Orbits & Trajectories

What is HEO (Highly Elliptical Orbit)?

Updated April 6, 2026

Strongly elliptical orbit with a perigee near 600 km and an apogee up to 40,000 km, designed to provide extended dwell time over high-latitude regions unreachable by GEO satellites.

What is HEO?

A Highly Elliptical Orbit (HEO) is characterised by a very elongated ellipse: a low perigee (typically 600–1,000 km) and a very high apogee (up to 40,000 km). The most famous HEO is the Molniya orbit, used extensively by Russia, with a 63.4° inclination and a 12-hour period.

The Molniya orbit

Named after the Soviet communications satellite series launched from 1965, the Molniya orbit has a perigee of ~600 km and an apogee of ~39,700 km. At the specific inclination of 63.4°, the argument of perigee does not drift due to Earth's oblateness — a phenomenon known as the critical inclination — which keeps the apogee permanently over the northern hemisphere.
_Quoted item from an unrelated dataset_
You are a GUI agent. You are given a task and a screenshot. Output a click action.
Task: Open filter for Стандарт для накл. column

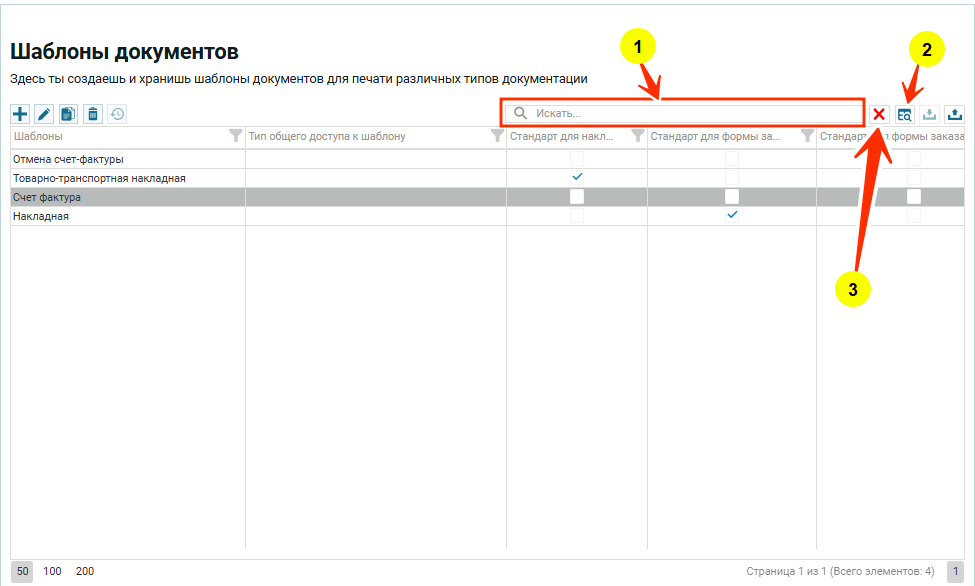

A satellite spends roughly 8 of its 12-hour period near apogee, appearing quasi-stationary above latitudes of 60–70°N.

Use cases

HEO is the solution of choice for communications and broadcasting over Arctic and sub-Arctic regions where GEO satellites offer insufficient elevation angles. Russia's Molniya and Meridian military communications satellites, the Arktika-M weather monitoring system, and early Soviet TV broadcasting all used this orbit family. In the West, the Sirius satellite radio network (now SiriusXM) used a Tundra orbit — a similar HEO variant — before transitioning to GEO.

Trade-offs

Continuous coverage requires a minimum of three satellites in coordinated Molniya orbits to maintain at least one satellite always near apogee. Ground antennas must track moving satellites, adding mechanical complexity compared to fixed GEO dishes.